## Data in this exercise

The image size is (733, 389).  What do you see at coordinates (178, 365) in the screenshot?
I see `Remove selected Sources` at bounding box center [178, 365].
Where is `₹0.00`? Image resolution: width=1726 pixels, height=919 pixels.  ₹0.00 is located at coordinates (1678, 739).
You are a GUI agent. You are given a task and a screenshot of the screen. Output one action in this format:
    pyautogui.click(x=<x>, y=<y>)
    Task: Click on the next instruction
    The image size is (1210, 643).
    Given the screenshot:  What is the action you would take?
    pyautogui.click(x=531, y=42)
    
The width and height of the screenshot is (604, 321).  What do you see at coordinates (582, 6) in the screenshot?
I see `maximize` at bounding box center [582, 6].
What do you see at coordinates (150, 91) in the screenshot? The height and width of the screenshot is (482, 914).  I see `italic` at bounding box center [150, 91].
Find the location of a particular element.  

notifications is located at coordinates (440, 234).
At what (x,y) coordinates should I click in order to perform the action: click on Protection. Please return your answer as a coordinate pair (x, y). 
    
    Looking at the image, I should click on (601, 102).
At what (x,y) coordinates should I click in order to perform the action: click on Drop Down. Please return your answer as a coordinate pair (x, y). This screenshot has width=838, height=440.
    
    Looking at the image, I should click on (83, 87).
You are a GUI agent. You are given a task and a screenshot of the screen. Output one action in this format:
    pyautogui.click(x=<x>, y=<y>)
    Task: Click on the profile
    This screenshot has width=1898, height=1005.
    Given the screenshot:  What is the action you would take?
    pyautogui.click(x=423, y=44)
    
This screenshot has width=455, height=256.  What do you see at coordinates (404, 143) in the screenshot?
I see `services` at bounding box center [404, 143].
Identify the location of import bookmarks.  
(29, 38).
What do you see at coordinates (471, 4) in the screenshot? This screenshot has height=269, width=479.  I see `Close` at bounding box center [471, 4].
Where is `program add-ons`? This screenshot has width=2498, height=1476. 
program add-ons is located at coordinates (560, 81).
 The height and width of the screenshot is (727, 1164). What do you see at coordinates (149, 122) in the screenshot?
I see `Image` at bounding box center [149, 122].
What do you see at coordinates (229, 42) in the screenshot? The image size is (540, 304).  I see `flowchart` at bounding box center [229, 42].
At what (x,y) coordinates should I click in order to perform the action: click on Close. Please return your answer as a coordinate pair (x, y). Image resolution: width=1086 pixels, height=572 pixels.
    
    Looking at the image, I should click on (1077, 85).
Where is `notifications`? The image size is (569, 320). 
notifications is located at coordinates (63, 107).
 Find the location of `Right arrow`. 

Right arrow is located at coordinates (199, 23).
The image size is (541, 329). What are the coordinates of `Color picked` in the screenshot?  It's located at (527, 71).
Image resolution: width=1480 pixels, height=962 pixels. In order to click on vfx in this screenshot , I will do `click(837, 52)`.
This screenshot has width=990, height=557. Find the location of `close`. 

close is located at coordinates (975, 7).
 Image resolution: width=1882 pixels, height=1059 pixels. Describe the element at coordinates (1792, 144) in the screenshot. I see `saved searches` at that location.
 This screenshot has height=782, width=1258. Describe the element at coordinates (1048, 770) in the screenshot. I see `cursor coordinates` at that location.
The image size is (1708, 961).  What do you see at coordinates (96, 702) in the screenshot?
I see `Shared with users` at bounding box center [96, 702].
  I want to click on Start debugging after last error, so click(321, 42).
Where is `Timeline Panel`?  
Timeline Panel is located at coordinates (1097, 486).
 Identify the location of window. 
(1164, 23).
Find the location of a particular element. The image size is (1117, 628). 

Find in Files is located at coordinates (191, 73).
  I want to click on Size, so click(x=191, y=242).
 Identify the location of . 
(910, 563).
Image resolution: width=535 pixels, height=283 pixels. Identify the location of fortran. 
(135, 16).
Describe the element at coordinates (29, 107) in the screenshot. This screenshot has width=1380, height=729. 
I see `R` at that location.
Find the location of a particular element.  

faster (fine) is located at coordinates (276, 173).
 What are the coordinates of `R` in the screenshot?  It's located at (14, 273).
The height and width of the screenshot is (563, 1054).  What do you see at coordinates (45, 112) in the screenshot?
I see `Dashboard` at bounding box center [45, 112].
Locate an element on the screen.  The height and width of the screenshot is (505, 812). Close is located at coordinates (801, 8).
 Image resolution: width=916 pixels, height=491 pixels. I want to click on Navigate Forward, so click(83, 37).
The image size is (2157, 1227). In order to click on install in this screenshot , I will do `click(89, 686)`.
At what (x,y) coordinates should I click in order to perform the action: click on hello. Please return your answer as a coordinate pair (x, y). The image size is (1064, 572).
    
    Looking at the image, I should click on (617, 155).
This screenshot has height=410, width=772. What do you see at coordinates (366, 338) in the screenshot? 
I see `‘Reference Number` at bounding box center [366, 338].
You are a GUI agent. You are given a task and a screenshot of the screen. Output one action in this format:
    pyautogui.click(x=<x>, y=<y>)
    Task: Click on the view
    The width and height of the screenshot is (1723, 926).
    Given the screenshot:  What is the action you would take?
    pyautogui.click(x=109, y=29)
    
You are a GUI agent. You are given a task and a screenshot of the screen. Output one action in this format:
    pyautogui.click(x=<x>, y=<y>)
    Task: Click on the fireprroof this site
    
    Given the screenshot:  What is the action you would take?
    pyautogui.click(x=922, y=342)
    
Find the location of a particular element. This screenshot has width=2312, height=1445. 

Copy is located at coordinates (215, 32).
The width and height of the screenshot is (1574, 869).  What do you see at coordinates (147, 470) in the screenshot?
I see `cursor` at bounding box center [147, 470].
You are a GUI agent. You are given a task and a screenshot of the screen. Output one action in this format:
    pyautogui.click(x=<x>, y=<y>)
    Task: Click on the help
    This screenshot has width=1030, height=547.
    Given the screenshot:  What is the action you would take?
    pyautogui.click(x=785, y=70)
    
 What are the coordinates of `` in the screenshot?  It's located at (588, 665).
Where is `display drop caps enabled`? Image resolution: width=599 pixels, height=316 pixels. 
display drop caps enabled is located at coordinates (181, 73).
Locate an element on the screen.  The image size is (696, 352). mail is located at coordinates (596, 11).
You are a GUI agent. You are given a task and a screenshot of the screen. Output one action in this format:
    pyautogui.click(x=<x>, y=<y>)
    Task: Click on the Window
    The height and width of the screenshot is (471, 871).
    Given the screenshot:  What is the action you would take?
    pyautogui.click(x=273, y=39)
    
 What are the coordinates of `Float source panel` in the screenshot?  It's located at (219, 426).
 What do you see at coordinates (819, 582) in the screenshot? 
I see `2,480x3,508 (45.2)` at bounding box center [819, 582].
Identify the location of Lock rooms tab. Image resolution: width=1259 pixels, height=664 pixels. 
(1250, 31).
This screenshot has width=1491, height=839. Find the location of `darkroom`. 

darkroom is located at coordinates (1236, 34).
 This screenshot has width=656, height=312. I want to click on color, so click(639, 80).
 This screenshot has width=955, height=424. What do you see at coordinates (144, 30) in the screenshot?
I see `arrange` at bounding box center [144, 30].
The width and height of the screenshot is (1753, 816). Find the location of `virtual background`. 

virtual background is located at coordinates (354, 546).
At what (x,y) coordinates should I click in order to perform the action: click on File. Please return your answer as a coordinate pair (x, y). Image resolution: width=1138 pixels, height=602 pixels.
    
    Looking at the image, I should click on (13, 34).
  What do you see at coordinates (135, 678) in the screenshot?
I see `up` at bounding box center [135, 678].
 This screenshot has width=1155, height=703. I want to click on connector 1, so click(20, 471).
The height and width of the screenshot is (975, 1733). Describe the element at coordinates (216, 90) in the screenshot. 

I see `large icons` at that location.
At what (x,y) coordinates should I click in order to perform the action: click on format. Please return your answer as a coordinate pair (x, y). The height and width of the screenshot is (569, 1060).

## Work to do
Lay out the records from the line containing "Identify the location of import bookmarks." through the line containing "What do you see at coordinates (471, 4)" as a two-column CSV with the columns request and answer, one row for each record. Put each value in a single quoted field and replace any line breaks with spaces.

## Response to this exercise
request,answer
"Identify the location of import bookmarks.","(29, 38)."
"What do you see at coordinates (471, 4) in the screenshot? This screenshot has height=269, width=479.","I see `Close` at bounding box center [471, 4]."